La cosa bella è che dopo avere assistito è toccato a noi giocare, bendati, contro il team nazionale. Dopo alcuni minuti, utili per prendere confidenza con la propria posizione in campo, il match si è fatto subito avvincente e combattuto. La palla ha una taglia numero 7, come quella da basket, non è semplice da scagliare a mano ed è fatta dello stesso cuoio duro; questo l’ho capito perché in una delle parate è stato il mio naso a fermare la palla, Inoltre dopo una parata non è semplice ritornare alla posizione di partenza e ritrovare, al tatto, i nastri sul pavimento. Un paio di volte ho urtato malamente i pali della porta e forse anche lanciato violentemente la palla sul pubblico.
Finito il match e tolta la benda, ritornato alla mia normalità, non ho potuto non riflettere sul fatto che per questi ragazzi il gioco non finisce con il fischio dell’arbitro, ma continua per tutta la vita. I loro sorrisi, come anche la loro voglia di dimostrare le loro capacità, mi hanno riempito di una gioia unica e grande senso di gratitudine. In questo caso lo sport è stato una vera e propria arena di interazione sociale e di condivisione, un luogo di inclusione e di apprendimento reciproco.
In Italia, a Palermo, sono tornato con maggiore consapevolezza.

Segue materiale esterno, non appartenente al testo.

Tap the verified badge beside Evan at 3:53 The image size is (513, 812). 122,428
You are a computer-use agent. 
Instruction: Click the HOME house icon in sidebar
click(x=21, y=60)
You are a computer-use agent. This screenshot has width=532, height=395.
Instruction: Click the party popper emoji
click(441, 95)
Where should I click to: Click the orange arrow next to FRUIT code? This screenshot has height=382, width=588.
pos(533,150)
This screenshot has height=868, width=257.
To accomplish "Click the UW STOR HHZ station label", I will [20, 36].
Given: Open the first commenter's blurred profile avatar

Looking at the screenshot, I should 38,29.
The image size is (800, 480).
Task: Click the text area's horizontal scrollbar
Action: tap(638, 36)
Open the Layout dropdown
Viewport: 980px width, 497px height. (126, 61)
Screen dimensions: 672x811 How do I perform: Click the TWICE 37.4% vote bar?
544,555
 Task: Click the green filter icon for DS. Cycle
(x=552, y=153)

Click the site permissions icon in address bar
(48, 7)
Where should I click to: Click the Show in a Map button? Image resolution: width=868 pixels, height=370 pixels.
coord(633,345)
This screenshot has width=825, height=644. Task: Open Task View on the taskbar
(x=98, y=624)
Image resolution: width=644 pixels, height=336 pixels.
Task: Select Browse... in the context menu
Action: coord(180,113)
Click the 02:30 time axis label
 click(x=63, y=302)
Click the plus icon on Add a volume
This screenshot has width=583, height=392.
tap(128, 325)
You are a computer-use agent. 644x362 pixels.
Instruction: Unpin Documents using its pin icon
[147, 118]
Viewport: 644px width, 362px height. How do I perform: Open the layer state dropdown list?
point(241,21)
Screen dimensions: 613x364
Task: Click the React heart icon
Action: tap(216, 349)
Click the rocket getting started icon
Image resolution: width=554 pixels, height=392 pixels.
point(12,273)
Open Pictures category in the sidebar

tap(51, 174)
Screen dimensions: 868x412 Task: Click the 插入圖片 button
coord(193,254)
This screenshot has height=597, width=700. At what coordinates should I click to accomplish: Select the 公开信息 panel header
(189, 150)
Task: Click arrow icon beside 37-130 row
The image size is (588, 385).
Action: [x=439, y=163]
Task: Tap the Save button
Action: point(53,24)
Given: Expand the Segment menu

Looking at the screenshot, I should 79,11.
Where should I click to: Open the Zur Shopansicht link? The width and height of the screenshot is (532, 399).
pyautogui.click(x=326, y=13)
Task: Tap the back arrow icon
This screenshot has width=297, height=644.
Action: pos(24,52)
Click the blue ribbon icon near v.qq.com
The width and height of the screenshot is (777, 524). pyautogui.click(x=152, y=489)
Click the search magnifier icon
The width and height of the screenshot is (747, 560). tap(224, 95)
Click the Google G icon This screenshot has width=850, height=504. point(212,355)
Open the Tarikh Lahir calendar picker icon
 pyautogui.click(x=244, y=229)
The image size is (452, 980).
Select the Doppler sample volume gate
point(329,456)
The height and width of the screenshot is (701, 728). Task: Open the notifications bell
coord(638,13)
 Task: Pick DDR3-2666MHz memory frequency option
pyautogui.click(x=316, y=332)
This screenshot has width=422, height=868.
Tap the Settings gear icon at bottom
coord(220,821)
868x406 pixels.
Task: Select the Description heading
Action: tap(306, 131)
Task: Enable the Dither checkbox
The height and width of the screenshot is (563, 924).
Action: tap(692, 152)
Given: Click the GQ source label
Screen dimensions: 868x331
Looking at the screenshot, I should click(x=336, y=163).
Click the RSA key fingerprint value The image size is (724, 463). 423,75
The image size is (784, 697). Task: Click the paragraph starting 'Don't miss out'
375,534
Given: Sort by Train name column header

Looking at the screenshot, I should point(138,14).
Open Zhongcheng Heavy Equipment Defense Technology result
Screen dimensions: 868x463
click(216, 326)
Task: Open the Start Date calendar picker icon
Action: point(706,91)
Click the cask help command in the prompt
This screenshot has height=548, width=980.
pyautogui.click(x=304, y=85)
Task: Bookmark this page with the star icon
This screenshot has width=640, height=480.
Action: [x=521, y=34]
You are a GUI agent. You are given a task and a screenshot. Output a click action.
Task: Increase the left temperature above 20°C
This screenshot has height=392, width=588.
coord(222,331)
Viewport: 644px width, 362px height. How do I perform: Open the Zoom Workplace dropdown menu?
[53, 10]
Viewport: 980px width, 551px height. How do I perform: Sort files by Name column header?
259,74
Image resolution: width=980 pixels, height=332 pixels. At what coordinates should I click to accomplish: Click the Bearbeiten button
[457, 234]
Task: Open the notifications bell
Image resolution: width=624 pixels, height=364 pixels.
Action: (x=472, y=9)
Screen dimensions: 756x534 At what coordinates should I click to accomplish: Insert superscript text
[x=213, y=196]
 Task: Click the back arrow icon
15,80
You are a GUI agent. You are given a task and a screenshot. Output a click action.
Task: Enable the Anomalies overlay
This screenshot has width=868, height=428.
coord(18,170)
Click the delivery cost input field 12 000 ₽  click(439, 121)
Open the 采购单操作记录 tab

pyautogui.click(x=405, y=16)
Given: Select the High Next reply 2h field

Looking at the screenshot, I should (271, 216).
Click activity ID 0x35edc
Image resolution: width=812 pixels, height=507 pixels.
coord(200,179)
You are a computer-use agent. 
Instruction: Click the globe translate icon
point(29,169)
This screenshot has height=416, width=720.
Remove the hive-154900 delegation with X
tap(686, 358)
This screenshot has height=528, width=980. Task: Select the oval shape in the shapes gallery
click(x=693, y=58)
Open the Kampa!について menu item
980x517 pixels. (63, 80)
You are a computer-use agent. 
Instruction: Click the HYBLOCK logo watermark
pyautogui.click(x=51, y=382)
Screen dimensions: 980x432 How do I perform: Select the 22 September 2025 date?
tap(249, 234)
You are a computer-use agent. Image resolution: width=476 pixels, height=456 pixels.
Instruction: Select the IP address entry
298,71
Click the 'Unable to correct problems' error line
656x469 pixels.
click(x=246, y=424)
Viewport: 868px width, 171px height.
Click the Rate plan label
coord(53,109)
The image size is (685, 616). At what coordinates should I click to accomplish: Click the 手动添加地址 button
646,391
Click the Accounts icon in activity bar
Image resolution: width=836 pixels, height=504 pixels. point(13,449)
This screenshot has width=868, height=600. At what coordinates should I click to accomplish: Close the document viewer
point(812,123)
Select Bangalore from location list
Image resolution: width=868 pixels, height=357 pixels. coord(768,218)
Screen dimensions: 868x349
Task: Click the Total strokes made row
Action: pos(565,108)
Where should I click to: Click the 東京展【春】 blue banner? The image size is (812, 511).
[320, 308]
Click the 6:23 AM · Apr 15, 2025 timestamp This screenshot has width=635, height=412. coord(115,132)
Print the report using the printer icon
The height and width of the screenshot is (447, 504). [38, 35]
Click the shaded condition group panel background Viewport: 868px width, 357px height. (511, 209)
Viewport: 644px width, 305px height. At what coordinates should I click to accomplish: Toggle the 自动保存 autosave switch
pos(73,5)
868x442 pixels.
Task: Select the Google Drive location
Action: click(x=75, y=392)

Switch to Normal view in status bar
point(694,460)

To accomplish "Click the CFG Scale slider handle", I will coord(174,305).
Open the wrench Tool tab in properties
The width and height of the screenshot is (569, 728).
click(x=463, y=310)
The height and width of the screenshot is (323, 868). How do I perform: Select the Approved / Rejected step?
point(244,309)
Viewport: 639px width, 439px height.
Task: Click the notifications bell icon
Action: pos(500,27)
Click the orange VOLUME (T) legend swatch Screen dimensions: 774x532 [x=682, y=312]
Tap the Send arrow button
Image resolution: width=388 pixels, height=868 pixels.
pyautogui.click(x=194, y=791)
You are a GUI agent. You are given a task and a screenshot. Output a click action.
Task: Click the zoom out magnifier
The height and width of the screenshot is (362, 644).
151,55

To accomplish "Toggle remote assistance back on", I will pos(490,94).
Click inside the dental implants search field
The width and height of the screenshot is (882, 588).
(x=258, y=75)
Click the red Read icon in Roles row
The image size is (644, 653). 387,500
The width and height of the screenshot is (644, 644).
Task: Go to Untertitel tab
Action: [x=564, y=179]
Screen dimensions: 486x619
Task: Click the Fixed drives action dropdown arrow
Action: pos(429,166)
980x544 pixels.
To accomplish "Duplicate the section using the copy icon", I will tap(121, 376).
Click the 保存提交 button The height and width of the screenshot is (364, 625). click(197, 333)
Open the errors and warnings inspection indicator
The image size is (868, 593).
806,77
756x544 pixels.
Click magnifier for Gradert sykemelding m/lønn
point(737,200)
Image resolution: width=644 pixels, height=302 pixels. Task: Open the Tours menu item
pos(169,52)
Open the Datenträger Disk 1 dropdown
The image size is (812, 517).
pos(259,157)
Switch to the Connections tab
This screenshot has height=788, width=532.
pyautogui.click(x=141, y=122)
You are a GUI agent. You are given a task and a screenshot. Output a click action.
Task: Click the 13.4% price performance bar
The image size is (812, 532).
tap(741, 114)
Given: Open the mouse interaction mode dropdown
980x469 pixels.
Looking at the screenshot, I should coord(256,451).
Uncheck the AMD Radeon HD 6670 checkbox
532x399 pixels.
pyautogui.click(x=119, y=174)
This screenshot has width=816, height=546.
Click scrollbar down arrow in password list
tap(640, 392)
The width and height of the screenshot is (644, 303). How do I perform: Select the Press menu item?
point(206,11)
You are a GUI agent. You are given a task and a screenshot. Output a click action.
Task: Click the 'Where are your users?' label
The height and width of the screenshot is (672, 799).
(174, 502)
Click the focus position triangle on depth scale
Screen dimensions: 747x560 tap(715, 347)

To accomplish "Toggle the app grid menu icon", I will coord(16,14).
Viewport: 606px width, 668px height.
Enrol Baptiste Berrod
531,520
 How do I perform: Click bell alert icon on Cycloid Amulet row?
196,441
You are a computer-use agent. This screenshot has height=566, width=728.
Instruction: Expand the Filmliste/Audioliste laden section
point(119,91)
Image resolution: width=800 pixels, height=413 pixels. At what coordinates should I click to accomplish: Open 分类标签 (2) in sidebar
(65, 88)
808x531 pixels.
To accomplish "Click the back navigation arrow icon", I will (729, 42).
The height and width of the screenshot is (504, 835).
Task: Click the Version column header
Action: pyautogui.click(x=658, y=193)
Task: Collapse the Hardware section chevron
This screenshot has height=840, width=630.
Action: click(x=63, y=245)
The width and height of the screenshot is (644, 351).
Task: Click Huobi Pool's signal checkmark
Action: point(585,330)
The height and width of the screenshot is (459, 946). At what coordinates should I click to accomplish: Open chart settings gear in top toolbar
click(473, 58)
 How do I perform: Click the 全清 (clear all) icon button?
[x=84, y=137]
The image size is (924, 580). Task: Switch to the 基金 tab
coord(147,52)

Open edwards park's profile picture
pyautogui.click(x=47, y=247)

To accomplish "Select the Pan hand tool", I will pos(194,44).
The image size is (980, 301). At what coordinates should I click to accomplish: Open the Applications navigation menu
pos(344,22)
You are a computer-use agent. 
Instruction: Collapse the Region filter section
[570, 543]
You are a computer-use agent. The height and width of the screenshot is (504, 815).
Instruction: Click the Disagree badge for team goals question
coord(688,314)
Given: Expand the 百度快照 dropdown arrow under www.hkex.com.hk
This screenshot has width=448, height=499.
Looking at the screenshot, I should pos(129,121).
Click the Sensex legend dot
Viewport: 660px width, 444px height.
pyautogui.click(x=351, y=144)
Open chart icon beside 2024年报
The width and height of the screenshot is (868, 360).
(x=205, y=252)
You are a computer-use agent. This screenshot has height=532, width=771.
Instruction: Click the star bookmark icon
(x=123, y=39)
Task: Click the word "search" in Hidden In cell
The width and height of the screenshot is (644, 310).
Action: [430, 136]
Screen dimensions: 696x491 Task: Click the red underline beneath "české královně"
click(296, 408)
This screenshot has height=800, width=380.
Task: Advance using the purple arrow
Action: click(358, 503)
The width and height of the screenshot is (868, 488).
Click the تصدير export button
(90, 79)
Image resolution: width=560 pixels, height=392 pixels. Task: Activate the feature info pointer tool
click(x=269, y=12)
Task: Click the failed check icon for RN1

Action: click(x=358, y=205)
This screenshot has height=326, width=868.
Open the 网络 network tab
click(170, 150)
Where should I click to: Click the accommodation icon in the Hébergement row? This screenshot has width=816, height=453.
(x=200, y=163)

Grazie a questa esperienza ho capito, ancor più di prima, quanto sia importante supportare queste realtà e la formazione di tutti coloro che operano a contatto con soggetti giovani con disabilità, durante quello che per loro è un lungo e delicato processo di crescita. Per concludere non posso non parlare della ciliegina sulla torta di questo viaggio, ovvero della città che ci ha ospitato: Sarajevo. Questa capitale, che conta meno di trecentomila abitanti, è una piccola perla di multiculturalità e di integrazione religiosa, immersa in uno splendido contesto naturale e dalla mentalità dinamica e conservativa allo stesso tempo, forse a tratti ancora troppo vicina all’ultima guerra ed al periodo del suo assedio, terminato solo nel ’96. Le organizzazioni hanno anche curato il nostro tempo libero affinché potessimo scoprirne i tratti più belli, ed io, accolto dai miei nuovi amici di questa esperienza e circondato da quelle bellissime montagne, ho percepito proprio quel senso di appartenenza che sento quando osservo Palermo dall’alto. Mi sono sentito a casa.